* **WHAT THIS TASK INVOLVES**
Reproduce the records in the stretch from the line containing "Given: Tap the" through the line containing "Click nba-daily inline", switching "orange" to "green" and leaving everything else unchanged.

* **RECORDS FOR THE EXERCISE**
● ● ●

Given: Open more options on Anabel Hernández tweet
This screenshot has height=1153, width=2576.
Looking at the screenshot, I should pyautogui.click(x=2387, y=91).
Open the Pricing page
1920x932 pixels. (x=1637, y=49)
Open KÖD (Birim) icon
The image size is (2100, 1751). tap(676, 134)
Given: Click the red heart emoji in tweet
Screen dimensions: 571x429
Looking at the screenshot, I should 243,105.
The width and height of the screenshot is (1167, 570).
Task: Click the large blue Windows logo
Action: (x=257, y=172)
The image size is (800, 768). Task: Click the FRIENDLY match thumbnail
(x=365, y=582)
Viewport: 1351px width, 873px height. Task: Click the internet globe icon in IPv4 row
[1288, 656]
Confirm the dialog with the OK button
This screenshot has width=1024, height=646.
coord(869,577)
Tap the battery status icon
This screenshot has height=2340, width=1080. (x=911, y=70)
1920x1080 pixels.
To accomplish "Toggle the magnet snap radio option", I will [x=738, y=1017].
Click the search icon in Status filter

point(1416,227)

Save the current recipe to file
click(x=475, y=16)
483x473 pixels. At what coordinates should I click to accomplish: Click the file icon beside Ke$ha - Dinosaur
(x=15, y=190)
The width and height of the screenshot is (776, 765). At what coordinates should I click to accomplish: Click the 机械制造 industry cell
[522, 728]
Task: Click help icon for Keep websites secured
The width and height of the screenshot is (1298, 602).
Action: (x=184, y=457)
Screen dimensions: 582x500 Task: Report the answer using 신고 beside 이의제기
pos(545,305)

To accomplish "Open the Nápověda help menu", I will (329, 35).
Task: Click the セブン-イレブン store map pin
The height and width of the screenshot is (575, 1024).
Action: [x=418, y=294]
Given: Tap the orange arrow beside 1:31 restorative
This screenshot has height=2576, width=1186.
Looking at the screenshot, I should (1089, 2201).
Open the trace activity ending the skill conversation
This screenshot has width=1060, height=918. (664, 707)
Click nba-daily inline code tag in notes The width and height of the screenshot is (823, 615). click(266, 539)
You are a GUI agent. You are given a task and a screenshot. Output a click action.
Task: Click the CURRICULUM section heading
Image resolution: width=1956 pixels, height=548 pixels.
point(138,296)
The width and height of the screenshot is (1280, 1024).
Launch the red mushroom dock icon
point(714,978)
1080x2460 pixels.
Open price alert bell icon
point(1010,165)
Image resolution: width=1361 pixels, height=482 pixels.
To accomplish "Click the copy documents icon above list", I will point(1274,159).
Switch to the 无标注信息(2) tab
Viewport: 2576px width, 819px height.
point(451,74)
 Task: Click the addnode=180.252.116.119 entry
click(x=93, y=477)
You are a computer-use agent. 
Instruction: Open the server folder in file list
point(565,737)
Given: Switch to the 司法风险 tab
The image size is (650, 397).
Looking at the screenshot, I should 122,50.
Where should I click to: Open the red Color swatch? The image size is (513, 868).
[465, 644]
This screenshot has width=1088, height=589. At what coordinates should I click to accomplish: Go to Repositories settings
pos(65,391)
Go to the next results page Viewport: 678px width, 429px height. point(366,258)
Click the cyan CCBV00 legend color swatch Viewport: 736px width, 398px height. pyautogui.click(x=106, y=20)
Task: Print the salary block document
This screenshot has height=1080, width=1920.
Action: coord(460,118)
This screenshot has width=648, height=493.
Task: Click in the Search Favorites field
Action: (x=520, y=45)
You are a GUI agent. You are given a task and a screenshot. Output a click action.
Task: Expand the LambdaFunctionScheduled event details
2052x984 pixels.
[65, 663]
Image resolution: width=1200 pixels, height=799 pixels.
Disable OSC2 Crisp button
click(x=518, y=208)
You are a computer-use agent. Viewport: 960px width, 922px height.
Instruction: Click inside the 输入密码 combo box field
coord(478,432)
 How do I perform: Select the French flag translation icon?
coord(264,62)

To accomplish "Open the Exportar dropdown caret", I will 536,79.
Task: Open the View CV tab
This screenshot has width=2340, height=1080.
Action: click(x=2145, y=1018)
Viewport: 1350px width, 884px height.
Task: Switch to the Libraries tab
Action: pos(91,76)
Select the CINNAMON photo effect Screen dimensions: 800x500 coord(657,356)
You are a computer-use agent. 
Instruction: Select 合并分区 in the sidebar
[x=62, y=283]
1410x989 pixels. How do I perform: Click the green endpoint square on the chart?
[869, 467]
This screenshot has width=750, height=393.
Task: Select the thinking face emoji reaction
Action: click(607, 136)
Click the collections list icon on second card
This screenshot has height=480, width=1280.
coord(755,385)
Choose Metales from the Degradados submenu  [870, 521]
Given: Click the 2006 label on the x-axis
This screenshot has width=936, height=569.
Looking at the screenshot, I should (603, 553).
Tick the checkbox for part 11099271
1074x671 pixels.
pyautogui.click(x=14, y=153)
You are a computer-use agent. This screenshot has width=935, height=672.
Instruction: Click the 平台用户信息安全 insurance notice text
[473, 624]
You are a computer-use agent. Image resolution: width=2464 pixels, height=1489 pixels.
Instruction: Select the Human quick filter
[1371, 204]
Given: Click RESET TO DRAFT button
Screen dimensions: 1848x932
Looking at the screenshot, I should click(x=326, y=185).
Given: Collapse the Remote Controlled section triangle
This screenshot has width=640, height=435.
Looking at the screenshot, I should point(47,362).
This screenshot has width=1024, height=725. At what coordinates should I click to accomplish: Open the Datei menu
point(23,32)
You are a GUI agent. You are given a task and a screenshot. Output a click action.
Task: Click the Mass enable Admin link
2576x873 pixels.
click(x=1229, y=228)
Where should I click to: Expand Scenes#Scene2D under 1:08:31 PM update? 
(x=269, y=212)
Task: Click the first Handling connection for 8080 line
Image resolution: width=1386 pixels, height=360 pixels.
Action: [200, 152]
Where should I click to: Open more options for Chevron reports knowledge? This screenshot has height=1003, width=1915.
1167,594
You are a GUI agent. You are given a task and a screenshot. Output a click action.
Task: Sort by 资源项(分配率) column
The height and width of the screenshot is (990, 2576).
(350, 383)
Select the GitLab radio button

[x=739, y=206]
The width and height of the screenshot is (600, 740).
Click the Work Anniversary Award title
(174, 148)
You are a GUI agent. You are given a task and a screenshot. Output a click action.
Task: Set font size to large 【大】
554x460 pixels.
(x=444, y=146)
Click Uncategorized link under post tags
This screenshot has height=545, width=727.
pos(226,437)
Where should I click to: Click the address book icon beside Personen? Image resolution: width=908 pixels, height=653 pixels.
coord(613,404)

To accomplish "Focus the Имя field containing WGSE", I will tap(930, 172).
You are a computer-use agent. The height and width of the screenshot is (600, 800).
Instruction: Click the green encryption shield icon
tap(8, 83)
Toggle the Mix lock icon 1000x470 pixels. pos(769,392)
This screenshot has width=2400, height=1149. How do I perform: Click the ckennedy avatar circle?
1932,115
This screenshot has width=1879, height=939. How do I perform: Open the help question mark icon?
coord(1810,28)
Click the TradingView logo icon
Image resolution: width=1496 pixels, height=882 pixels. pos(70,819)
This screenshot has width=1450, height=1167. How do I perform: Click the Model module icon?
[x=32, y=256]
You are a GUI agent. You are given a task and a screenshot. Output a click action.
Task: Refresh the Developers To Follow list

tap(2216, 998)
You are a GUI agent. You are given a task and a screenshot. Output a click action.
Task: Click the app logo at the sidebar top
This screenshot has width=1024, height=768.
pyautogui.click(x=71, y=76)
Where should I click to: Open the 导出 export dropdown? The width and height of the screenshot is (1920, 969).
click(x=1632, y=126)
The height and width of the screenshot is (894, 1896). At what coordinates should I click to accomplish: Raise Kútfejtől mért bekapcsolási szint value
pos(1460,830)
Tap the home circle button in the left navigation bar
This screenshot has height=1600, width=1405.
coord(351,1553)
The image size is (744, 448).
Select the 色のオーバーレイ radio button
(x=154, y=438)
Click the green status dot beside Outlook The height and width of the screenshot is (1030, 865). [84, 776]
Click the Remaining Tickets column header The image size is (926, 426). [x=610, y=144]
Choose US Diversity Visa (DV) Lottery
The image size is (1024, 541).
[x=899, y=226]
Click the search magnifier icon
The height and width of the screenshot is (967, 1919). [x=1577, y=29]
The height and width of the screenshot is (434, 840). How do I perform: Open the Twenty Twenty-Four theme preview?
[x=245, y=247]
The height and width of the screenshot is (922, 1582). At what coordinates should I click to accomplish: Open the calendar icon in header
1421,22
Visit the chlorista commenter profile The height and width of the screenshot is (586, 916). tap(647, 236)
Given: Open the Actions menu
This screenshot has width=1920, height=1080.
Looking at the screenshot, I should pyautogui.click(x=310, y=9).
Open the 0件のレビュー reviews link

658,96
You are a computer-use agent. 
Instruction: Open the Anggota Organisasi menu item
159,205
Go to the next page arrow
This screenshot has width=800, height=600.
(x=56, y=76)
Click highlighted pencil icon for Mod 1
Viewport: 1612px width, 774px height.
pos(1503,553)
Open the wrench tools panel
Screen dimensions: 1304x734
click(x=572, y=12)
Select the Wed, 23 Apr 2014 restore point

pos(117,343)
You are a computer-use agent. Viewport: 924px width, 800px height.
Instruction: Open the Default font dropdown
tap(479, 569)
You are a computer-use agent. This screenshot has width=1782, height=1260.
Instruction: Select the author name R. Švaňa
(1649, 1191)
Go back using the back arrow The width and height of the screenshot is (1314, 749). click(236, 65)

● ● ●

* **WRITTEN ANSWER**
Given: Tap the green arrow beside 1:31 restorative
This screenshot has height=2576, width=1186.
Looking at the screenshot, I should (1089, 2201).
Open the trace activity ending the skill conversation
This screenshot has width=1060, height=918. (664, 707)
Click nba-daily inline code tag in notes The width and height of the screenshot is (823, 615). click(266, 539)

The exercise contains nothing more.